The DNS-Based Failover Domain setting lets FlightVector follow a DNS name that is
managed outside of FlightVector. When that DNS name points to a FlightVector
Server, that server is treated as the active server. Other FlightVector Servers
wait in standby until the DNS name is changed to point to them.
This document is intended for FlightVector administrators and operational users
who need to understand what the setting does and what to expect during failover.
When To Use This Setting
Use DNS-Based Failover Domain when your organization uses an external DNS or load
balancing tool to decide which FlightVector Server should be active.
For example:
- Your primary FlightVector Server is normally active.
- A backup FlightVector Server is available.
- A DNS record, such as flightvector.example.org, is updated by your failover
process to point to whichever server should be active. - FlightVector Servers use that DNS record to decide whether they should run as
the active server or remain on standby.
This setting is typically used instead of Enable Automatic Failover. Do not enable
both unless FlightVector Support has specifically directed you to do so.
What To Enter
In FlightVector, go to:
Administrator -> Settings... -> DNS-Based Failover Domain
Enter the DNS name that should always resolve to the active FlightVector Server.
Example:
flightvector.example.org
Enter only the domain name. Do not include:
- http:// or https://
- A page path, such as /identity
- A trailing slash
After changing the setting, make sure the same value is available to each
FlightVector Server that participates in the DNS-based failover setup.
How It Works
Each FlightVector Server has its own internal server identity. When DNS-Based
Failover Domain is configured, each server checks the configured DNS name and asks
the FlightVector Server currently reached by that name for its identity.
FlightVector then compares the identity returned by the DNS name with the local
server's identity.
If the identities match:
- This server is the active server.
- FlightVector starts normally or continues running normally.
- Users connect to and work through this server.

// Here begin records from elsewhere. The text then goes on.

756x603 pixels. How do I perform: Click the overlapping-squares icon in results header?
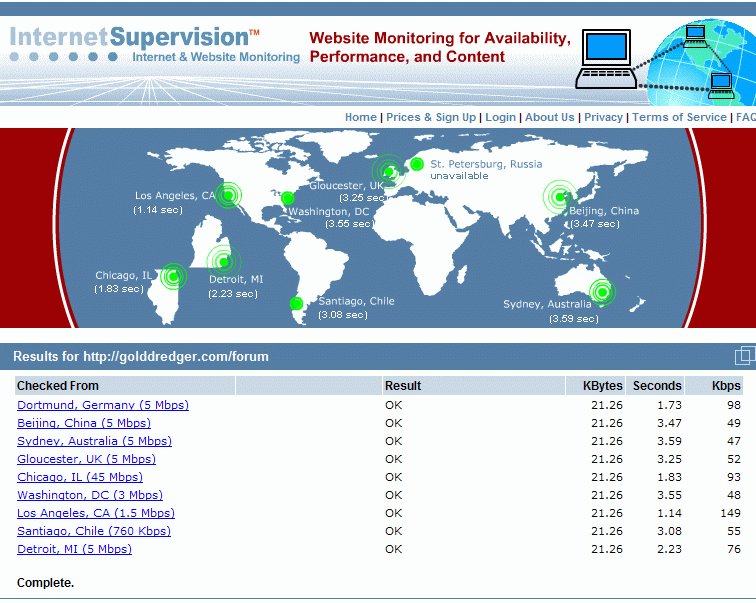[x=744, y=356]
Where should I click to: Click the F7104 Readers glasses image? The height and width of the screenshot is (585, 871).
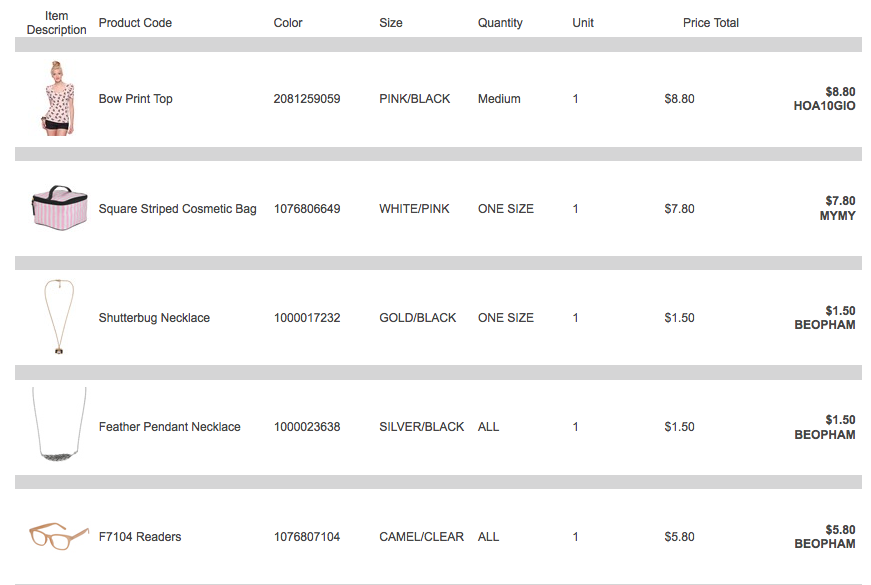[x=59, y=536]
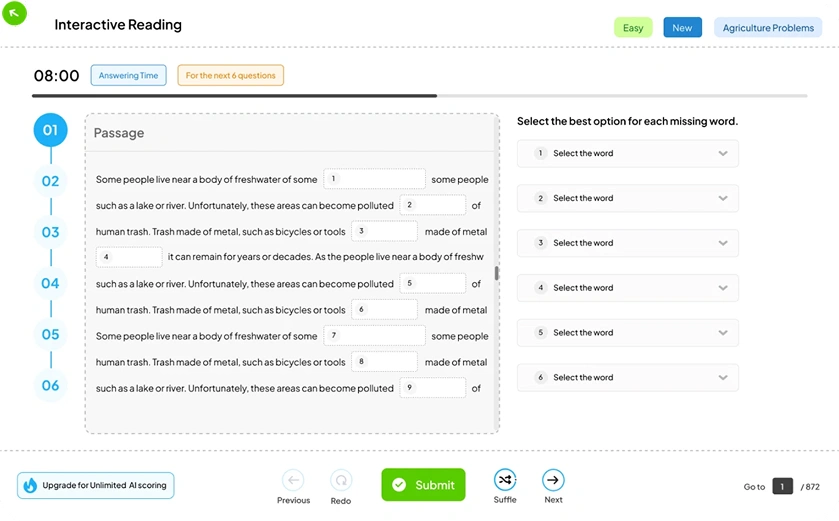The width and height of the screenshot is (839, 521).
Task: Click the Next arrow icon
Action: coord(553,480)
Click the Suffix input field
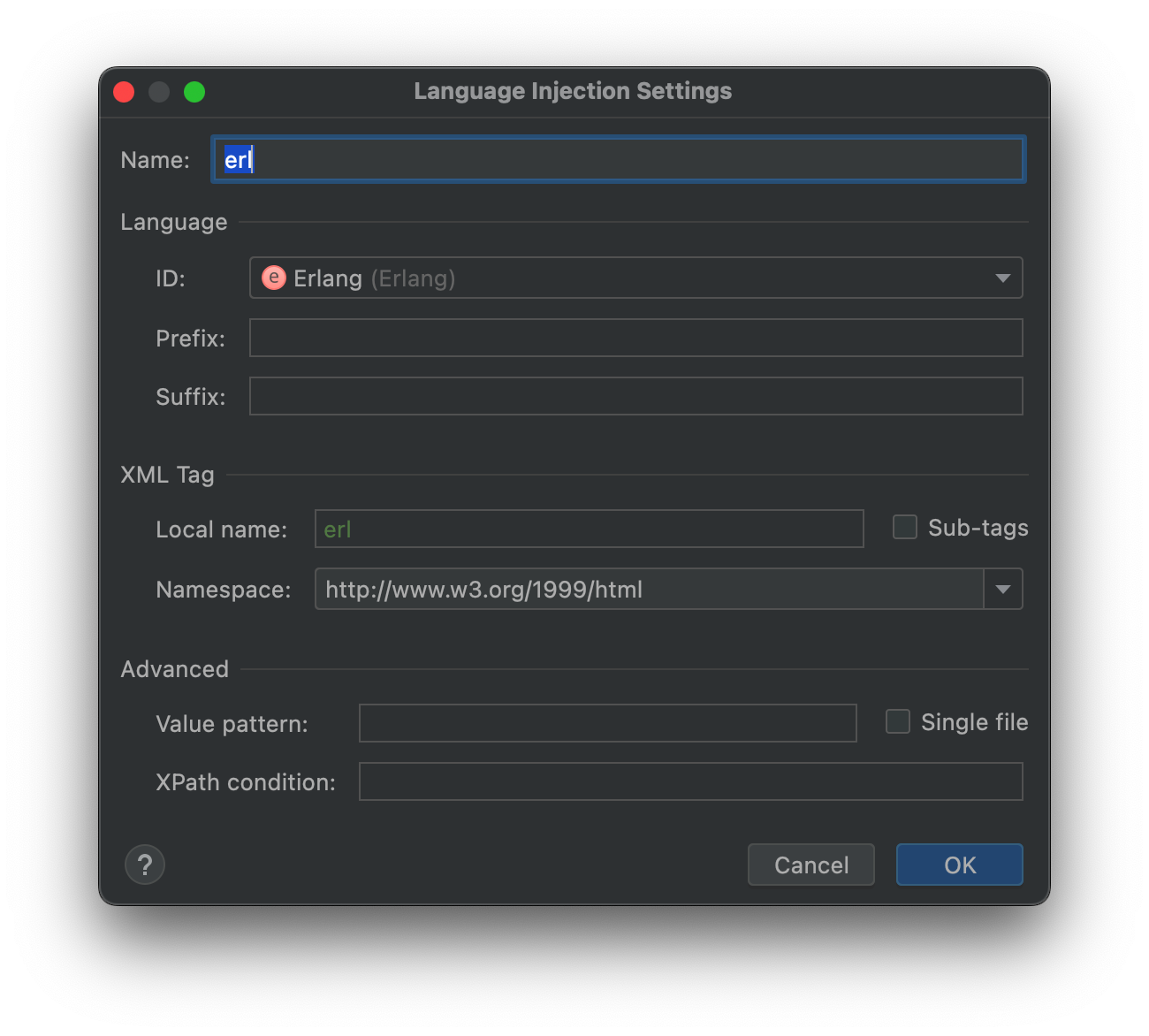This screenshot has height=1036, width=1149. click(635, 396)
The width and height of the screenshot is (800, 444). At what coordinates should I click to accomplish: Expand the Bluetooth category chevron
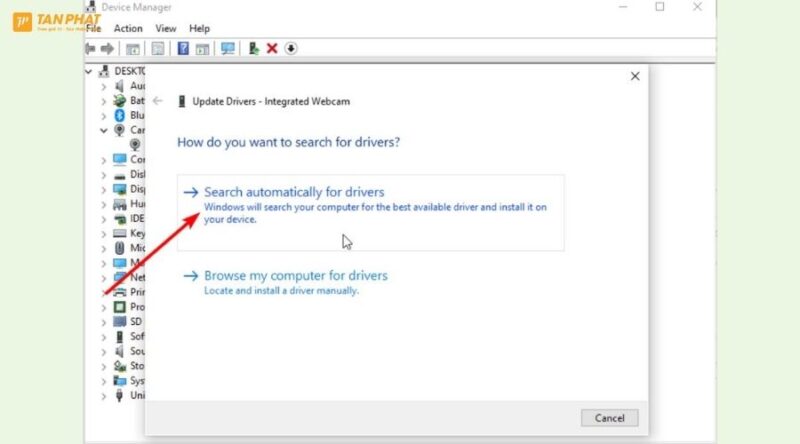pos(104,115)
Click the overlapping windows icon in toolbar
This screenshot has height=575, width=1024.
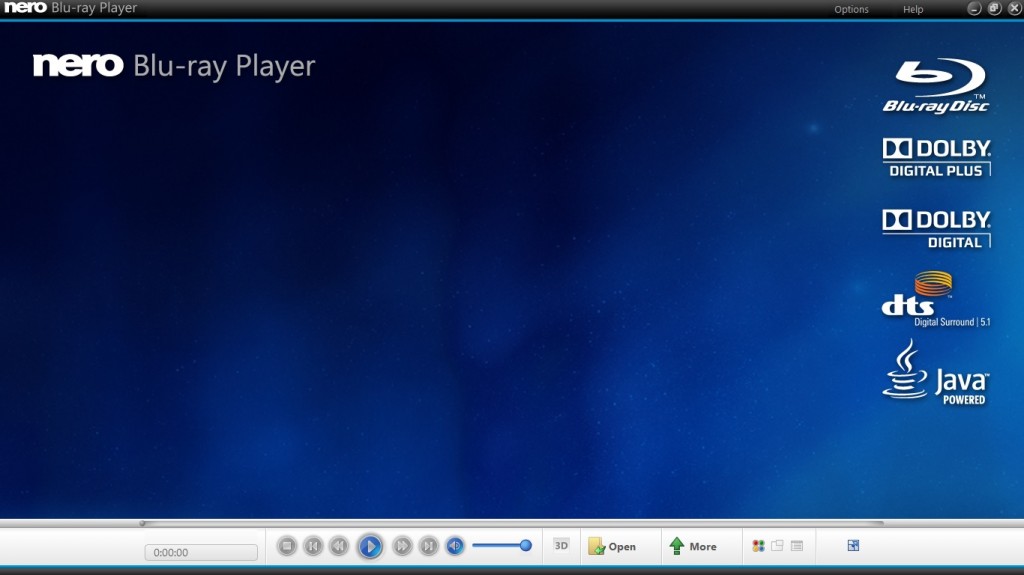click(x=777, y=546)
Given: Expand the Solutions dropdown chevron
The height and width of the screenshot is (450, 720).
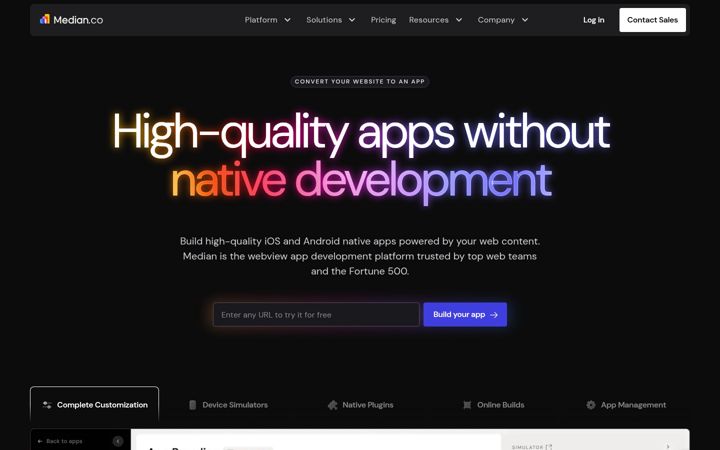Looking at the screenshot, I should coord(352,20).
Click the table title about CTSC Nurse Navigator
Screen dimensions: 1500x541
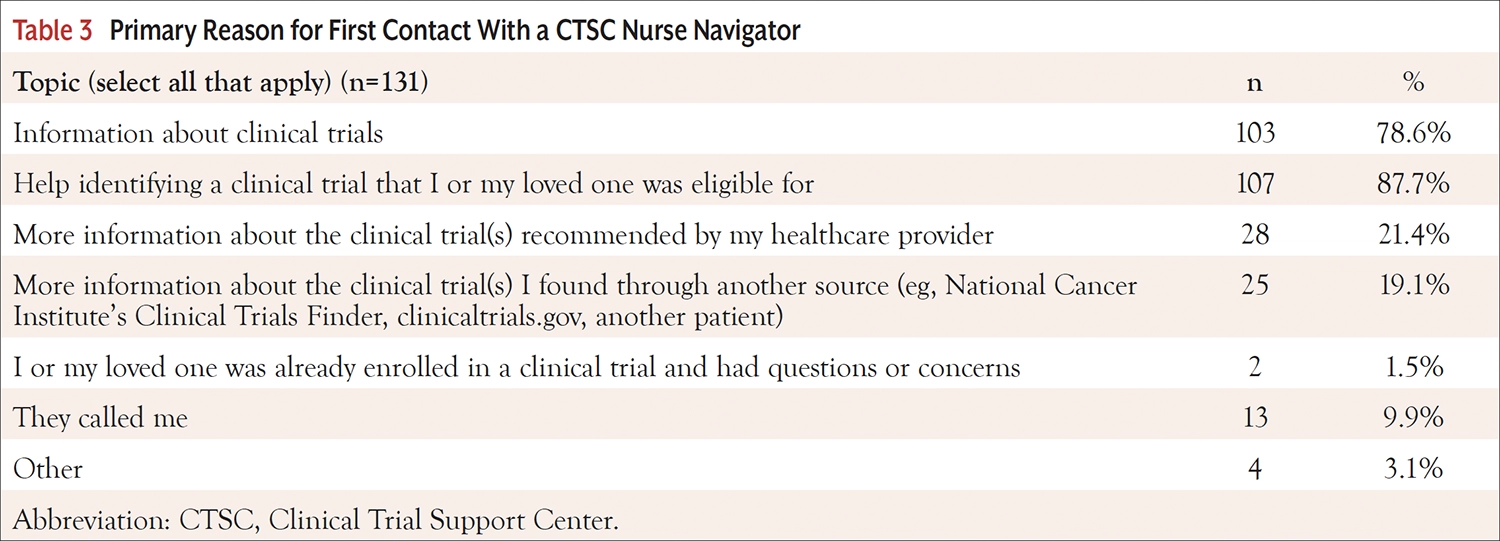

If the identities do not match:
- This server is not the active server.
- During startup, it waits in standby.
- If it was already running, it restarts and comes back up in standby mode.
This prevents two FlightVector Servers from acting as the active server at the
same time when DNS has selected only one of them.
What Users May See
When the DNS name points to the current server, users should not notice anything
special. FlightVector operates normally.
When a server is waiting in standby, FlightVector may show a message similar to:
This FlightVector Server is standing by, waiting as a failover server until
<domain name> resolves to it.
This means the server is healthy enough to run, but FlightVector is intentionally
waiting because DNS currently identifies another server as active.
During a planned or emergency failover, users may briefly lose connection while
the DNS change takes effect and the newly selected server becomes active. Users
should reconnect using the normal FlightVector address after the failover is
complete.
Basic Failover Process
- A typical DNS-based failover process looks like this:
- Confirm that the backup FlightVector Server is running and configured with the same DNS-Based Failover Domain value.
- Update the external DNS record so the configured domain name points to the backup FlightVector Server.
- Wait for DNS to resolve to the backup server.
- The backup server detects that the DNS name now points to itself and becomes active.
- The previous active server detects that DNS points somewhere else, restarts,
and waits in standby.
The exact timing depends on your DNS provider, DNS time-to-live settings, network
caching, and the process your organization uses to update DNS.
Turning The Feature Off
To stop using DNS-based failover, clear the DNS-Based Failover Domain setting:
Administrator -> Settings... -> DNS-Based Failover Domain
Leave the value blank and save the setting.
When the setting is blank, FlightVector does not use this DNS-based startup and
standby behavior.
Troubleshooting
The server is stuck waiting in standby:
- Confirm that the DNS-Based Failover Domain value is correct.
- Confirm that the DNS record points to the server that should be active.
- Confirm that DNS changes have had enough time to propagate.
- Confirm that the active FlightVector Server can be reached from the standby server.
No server becomes active:
- Confirm that the DNS record points to a running FlightVector Server.
- Confirm that the configured DNS name does not include a protocol, path, or
trailing slash. - Confirm that the external DNS or load balancing tool completed its update.
Users cannot connect after failover:
- Confirm that the DNS name users connect to now resolves to the intended active server.
- Confirm that the active server is running and reachable on the network.
- Ask users to reconnect after the DNS change has completed.
If a server is incorrectly waiting because of a DNS or configuration problem,
contact FlightVector Support before making emergency configuration changes.
Key Points To Remember
- DNS-Based Failover Domain tells FlightVector which server DNS has selected as active.
- The value should be a domain name only.
- The DNS record is managed outside of FlightVector.
- Standby behavior is expected when DNS points to another FlightVector Server.
- This setting is typically used instead of Enable Automatic Failover.
- Clearing the setting disables DNS-based failover behavior.